So the hope I see in Twitter is as an exercise for people to get to their points ASAP, then use that habit for longer digressions. It's an intuitive thang.
Roger, I have a hunch about reading on paper vs reading on screens. I believe that future MRI scan tests will show that diff parts of our brains light up when we read on paper vs when we read on screens. Two things: if i am right, how will this impact all the screening we do? and two, if I am right, hunch-wise, do you maybe sort of need a new word for reading on screens, to differeniate it from reading on paper? I ran this by Kevi Kelly of Wired, he said go for it, yes. i suggested screening for screen-reading, he said go go go. Marvin Minsky at MIT suggested screen-reading until a better word comes down the highway. Any suggestions on yr part, Roger? Skimming, scanning, screading, what? It it not reading, that is for sure. A new human mode of reading. I am sure a new word will come to us and it might be "screening". I hate screening but i do it 24/7/365 now because my days are numbered and I want to get as much info as I can before I depart this mortal coil. Pokkuri me to the max!
You write an intellectual piece about how the internet has hobbled our minds, you get 36 comments.
You say video games aren't art, or you make one tweet about kids wearing flag t-shirts and you get thousands of comments... only reinforcing your point.
Making matters worse is the ad revenue model for internet sites. Many sites are now posting thousands of nonsensical blurbs about every bit of gossip to inflate page views. But on scads of these sites, I hardly see a single comment on the majority of pieces... suggesting that few people actually read beyond the headline. That's hardly a revelation, I know. But it's a disappointing trend that owes much to CNN's innovation of the 24-hour news cycle, the news ticker, etc. keeping people on constant information overload so we never have time to think critically, much less an inclination.
The good news is that some major outlets, including the NY Times, have found that ad revenue is on the decline. One contributing factor may be that advertisers are becoming wise to the chicanery of internet traffic statistics, and that a deeper read of site stats shows many gaping holes or leaps of logic.

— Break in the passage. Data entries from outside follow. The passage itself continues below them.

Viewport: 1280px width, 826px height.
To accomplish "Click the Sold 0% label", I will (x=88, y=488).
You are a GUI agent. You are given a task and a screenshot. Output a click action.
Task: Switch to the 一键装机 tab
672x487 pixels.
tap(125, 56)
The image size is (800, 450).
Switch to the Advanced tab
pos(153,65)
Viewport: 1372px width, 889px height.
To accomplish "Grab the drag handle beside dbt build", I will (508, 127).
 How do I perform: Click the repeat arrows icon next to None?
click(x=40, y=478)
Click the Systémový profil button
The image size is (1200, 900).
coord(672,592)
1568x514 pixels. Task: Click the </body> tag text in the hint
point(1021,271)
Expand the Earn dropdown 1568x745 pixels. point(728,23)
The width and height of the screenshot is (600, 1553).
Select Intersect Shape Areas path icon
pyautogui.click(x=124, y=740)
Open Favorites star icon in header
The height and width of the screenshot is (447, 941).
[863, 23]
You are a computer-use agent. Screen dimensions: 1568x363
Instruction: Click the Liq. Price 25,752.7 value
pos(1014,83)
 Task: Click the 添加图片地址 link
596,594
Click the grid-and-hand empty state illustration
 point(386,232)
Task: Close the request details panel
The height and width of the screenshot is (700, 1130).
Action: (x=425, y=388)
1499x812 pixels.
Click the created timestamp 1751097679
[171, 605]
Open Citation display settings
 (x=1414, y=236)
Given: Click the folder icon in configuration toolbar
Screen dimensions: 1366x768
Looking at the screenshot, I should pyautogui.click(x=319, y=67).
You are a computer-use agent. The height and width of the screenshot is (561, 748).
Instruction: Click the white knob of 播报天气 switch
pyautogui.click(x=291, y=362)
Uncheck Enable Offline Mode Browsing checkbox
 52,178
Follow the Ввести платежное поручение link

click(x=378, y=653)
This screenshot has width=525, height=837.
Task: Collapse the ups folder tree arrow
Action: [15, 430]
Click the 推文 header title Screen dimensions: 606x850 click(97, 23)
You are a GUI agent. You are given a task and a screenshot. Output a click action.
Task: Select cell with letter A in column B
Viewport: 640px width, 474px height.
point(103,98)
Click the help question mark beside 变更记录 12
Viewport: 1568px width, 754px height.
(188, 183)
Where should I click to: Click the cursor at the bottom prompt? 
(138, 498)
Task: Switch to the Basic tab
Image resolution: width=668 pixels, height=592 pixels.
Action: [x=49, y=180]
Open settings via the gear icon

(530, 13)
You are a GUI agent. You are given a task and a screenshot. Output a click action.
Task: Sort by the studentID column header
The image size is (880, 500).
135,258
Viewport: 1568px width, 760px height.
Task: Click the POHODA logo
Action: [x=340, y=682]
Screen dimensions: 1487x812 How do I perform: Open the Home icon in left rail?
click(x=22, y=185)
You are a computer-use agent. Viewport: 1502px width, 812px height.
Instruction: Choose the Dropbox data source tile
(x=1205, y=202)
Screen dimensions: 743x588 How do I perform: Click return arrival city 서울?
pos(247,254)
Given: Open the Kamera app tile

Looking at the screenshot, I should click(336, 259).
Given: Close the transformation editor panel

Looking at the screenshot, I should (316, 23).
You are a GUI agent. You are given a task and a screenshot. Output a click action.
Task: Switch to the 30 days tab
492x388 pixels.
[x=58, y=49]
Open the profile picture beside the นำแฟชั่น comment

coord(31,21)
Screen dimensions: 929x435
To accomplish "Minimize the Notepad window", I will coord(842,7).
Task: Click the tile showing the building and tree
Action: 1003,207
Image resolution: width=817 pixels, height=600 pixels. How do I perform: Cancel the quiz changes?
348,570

While you have the benefit of already having a dedicated audience who wants to read the whole of what you write because they continue to find it interesting, most web journalism consists of people regurgitating sound bites and scoops from stories that were first published elsewhere by someone who actually beat the street to get the information. We're now reading Cliffs Notes of summaries of events in the real world! It won't be long before we ... wait... we're already reading tweets of Cliffs Notes of...
Oh hell.
Your article made me think about my curious Peace Corps experience in Bangladesh from 2004-2006. I never thought I spent too much time on the computer, but in reality I was always surfing, and watching a ton of movies and TV. My reading habits had slowly eroded since college. Then I went to a hot, noisy country where I had no TV and internet was nonexistent (unless I took a five hour bus ride to the capital).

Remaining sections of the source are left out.